К таковым нелепым выводам неизбежно приводит мысль Л. Толстого, будто под врагом, к коему в Нагорной беседе заповедуется любовь, нужно разуметь отнюдь не частное или отдельное какое бы то ни было лицо, а только чуждый народ. Напротив, мнение, что под врагом должно разуметь не иначе, как только личного чьего-либо врага, оказывается во всех отношениях самым естественным и основательным. Мы видели, что как в Ветхом, так и в Новом Завете вовсе не соединяется с понятием о враге непременно понятие о чужом народе или об иноплеменнике, а с понятием о ближнем понятие только о своем народе или об единоплеменнике. Кроме этого, мнение, которое защищаем, имеет безусловное преимущество пред мыслию гр. Толстого и в том отношении, что дает ключ к разрешению вопроса, чьи слова имел в виду Спаситель в приведенном Им изречении, ненавидь врага? Этого изречения нигде в Ветхом Завете не находится. Вместо того, чтобы учить ненависти ко врагам, как это предполагается приведенным изречением, Моисеев закон внушал евреям оказывать и им некоторые услуги.1367 Значит, нельзя вывести учения о ненависти ко врагам и путем логических умозаключений из Ветхого Завета.

━━━━━━━━━━━━━━━━

# ЦЕЛЬ ЗАДАНИЯ
Пожалуйста, перечислите все священные тексты и законы, которые названы в отрывке о толковании слова «враг».

# ПРЕДСТАВЛЕННЫЕ ДАННЫЕ
━━━━━━━━━━━━━━━━

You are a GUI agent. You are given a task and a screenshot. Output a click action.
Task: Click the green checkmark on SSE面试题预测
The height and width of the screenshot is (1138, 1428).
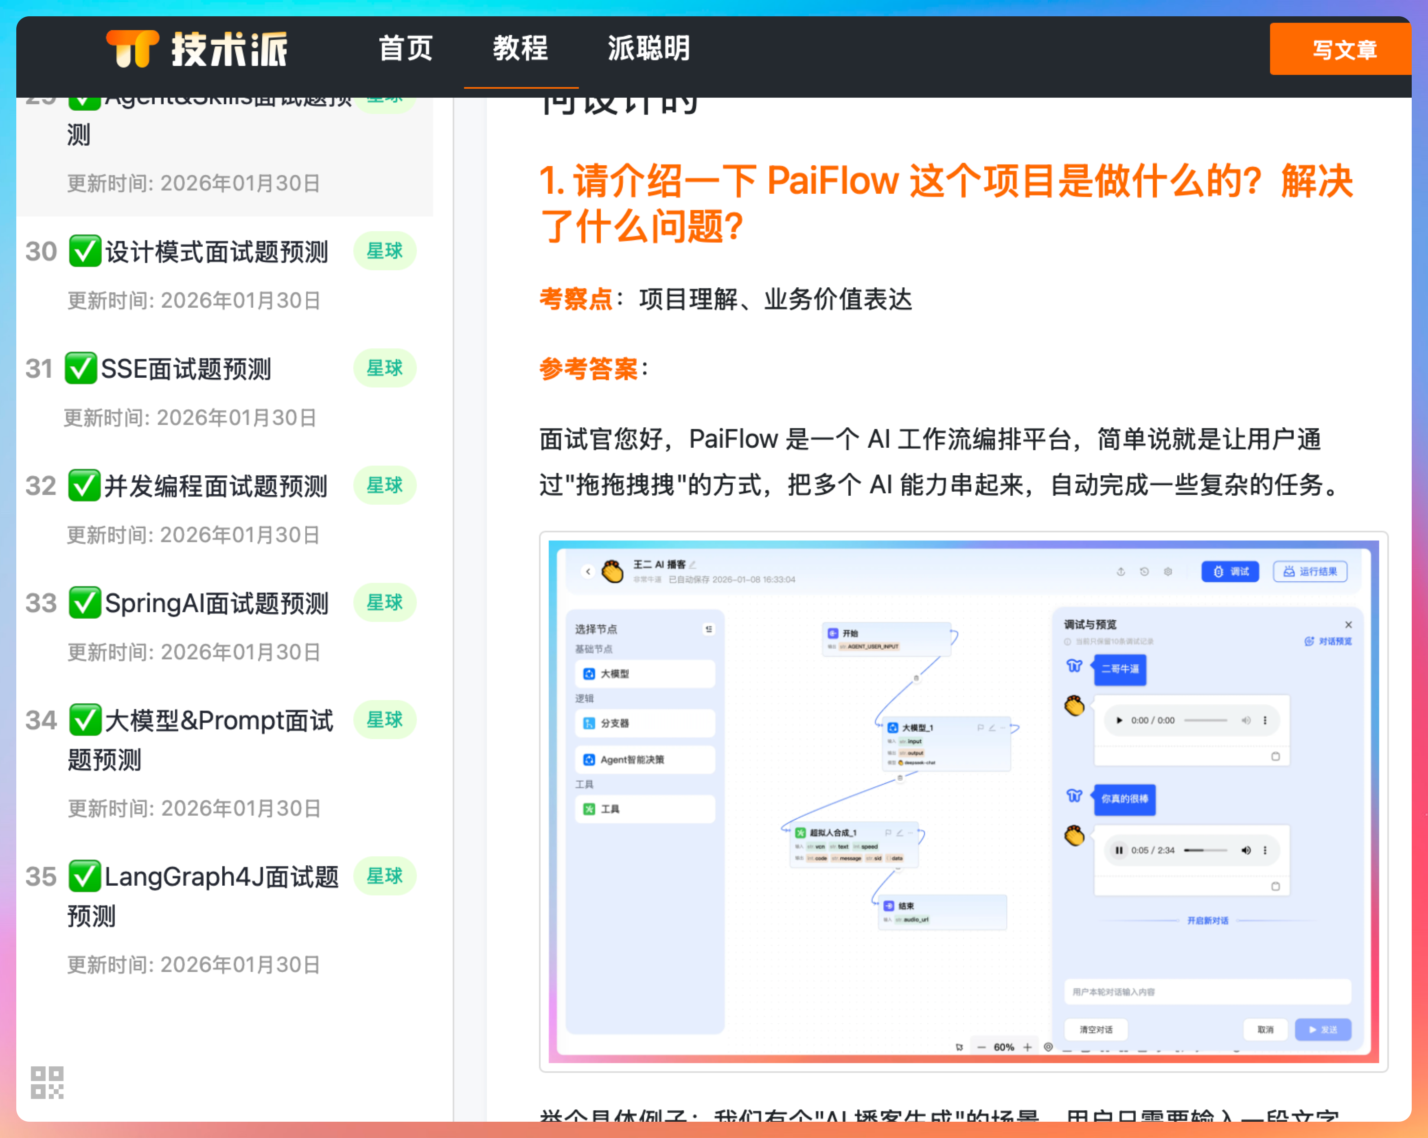click(x=81, y=369)
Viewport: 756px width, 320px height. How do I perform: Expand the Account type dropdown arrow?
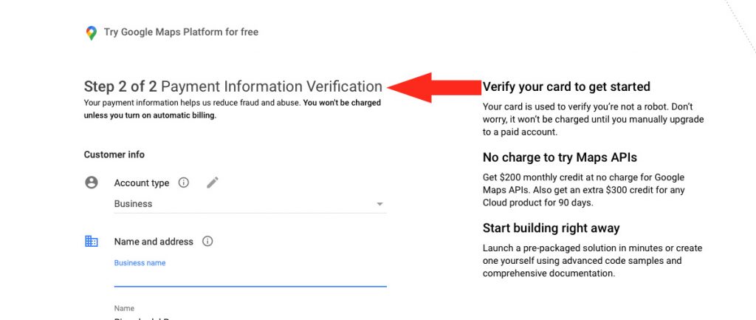(380, 204)
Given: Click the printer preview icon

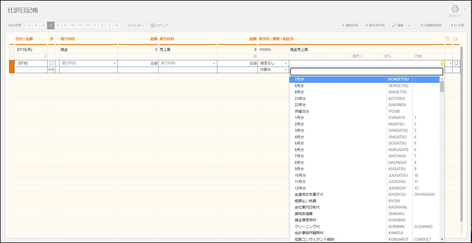Looking at the screenshot, I should (455, 9).
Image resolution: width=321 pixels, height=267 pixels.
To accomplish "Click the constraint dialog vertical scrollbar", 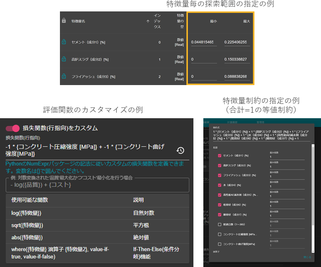I will pyautogui.click(x=313, y=184).
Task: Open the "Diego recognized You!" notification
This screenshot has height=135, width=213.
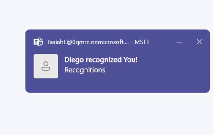Action: (x=101, y=60)
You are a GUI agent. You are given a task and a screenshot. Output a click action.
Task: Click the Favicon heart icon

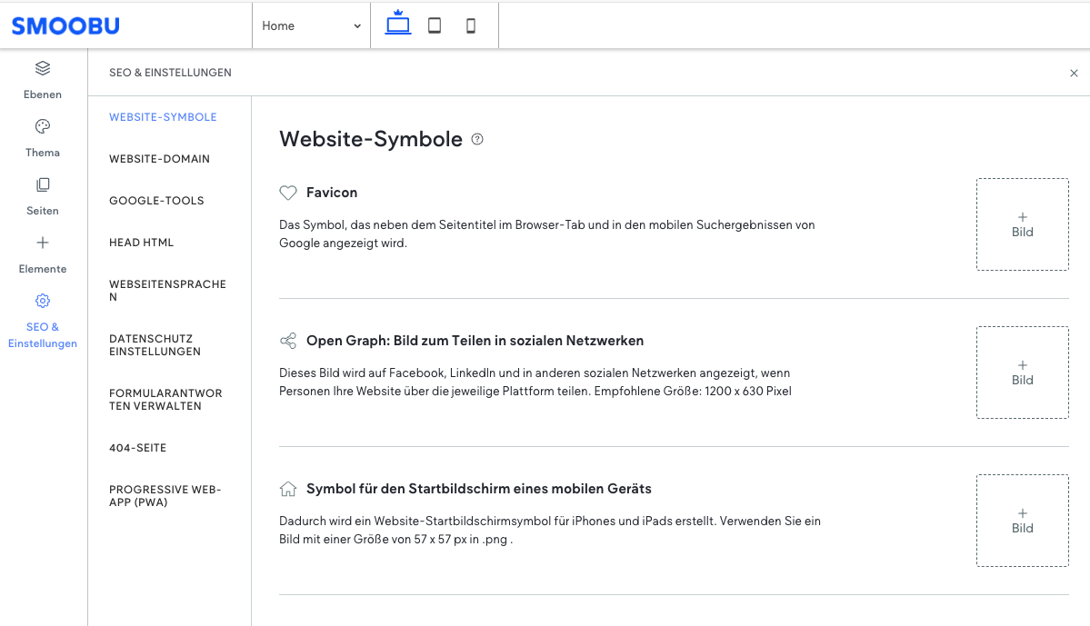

━━━━━━━━━━━━━━━━

# ОТВЕТ К ЗАДАНИЮ
Нагорная беседа, Ветхий Завет, Новый Завет, Моисеев закон.